In many countries a measles, mumps and rubella (MMR) vaccine is a standardised vaccine provided to all children. India has in recent years run extensive measles and rubella vaccination campaigns. However, it continues to neglect to add mumps to this list.
Mumps can result in a number of severe and even fatal complications. It most commonly occurs in children between five and ten years of age. The disease is spread via airborne droplets resulting from an infected individual coughing or sneezing. Due to this it is easily passed from child to child in a school setting.
Mumps can lead to serious complications such as meningitis and pancreatitis. The disease is also capable of causing encephalitis in rare cases where the infection is spread to the brain.
India’s record keeping in regards to mumps cases is severely lacking, which, in absence of the use of a vaccine will severely hinder efforts to curb the often severe effects of the infection.
The disease is characterised by an initial fever alongside swelling of the parotid glands located below the ears. While the swelling presents a characteristic symptom that is easily identifiable, a lack of knowledge of the disease could lead it to go undiagnosed. An estimated fifty percent of individuals develop these hallmark symptoms.
Around fifteen to twenty percent of individuals may be infected but remain asymptomatic. The remaining thirty to 35 percent of individuals develop non-specific respiratory symptoms such as coughing and sneezing, allowing them to pass the disease on to others.

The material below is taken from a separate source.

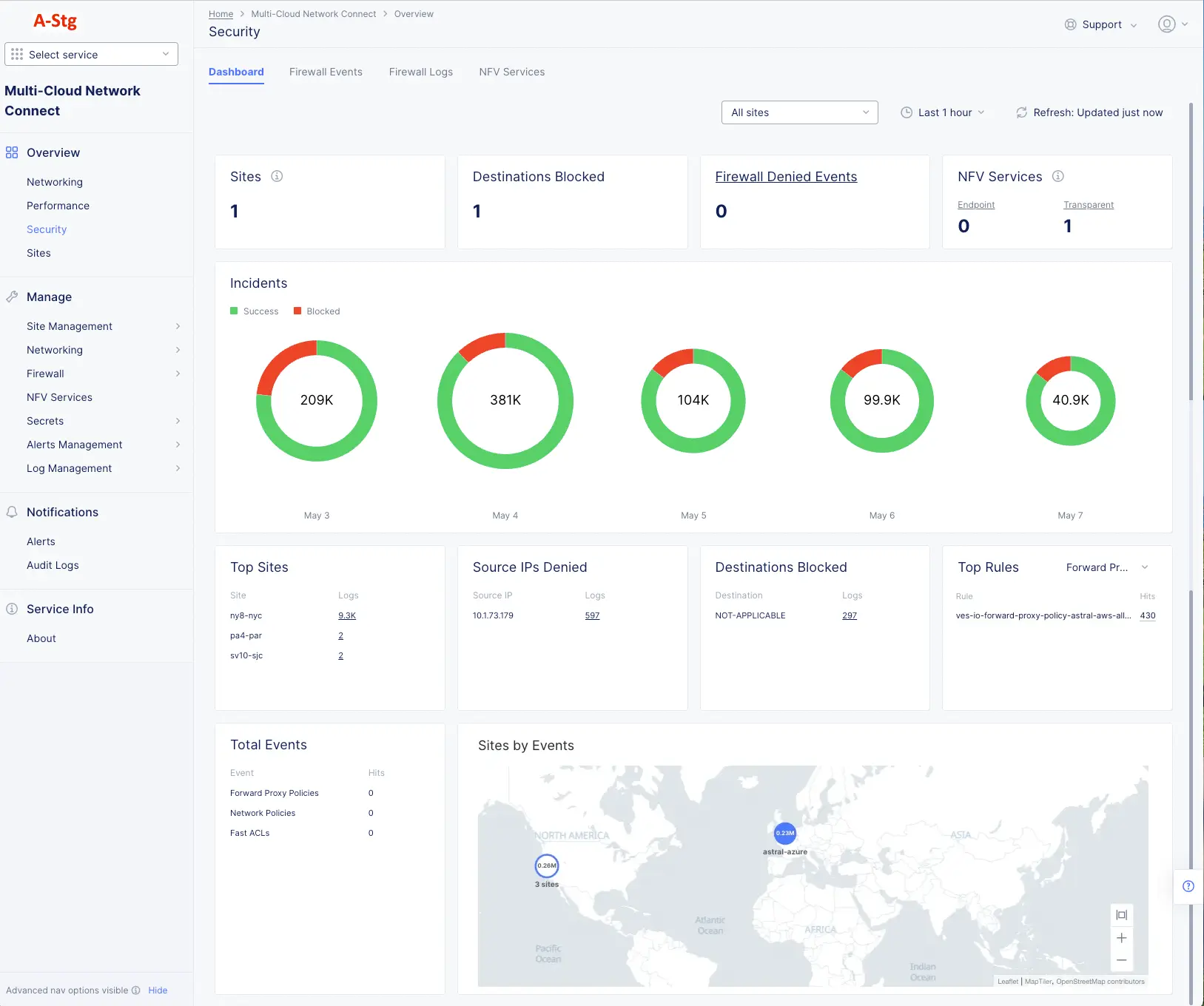Click the Support headset icon
Screen dimensions: 1204x1006
coord(1070,24)
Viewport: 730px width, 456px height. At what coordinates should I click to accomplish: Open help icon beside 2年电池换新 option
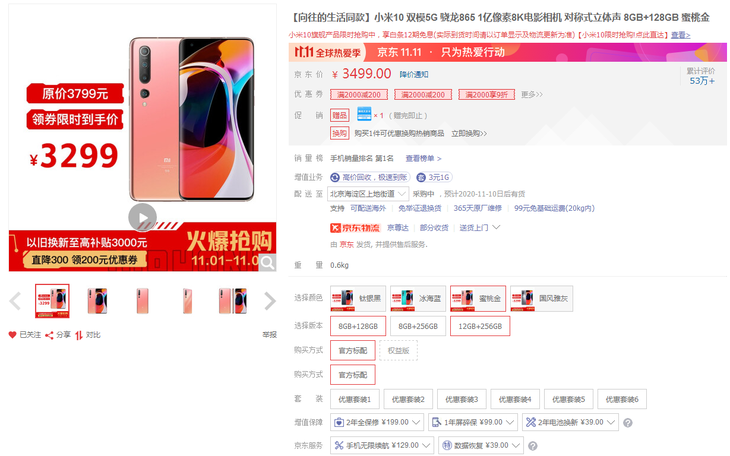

One study noted that the Integrated Disease Surveillance Program (IDSP) network reported only 2892 mumps cases between September 2009 and May 2015. While this may indicate that mumps is not a major health concern in India, the authors note that the true extent of the disease is severely underestimated.
Data was found to be inadequate for many areas, with no regularity in surveillance measures. The study also noted a lack of consistency in the serological testing algorithm, attempts for virus isolation and the available molecular tools and sequencing.
Finally, the study concludes that addition of the vaccine to the national immunisation schedule would be worth the cost, as the economic burden of the vaccine is likely to be offset by a reduction in disease burden and treatment costs. As the disease primarily affects children, the number of school hours lost to illness would also be reduced.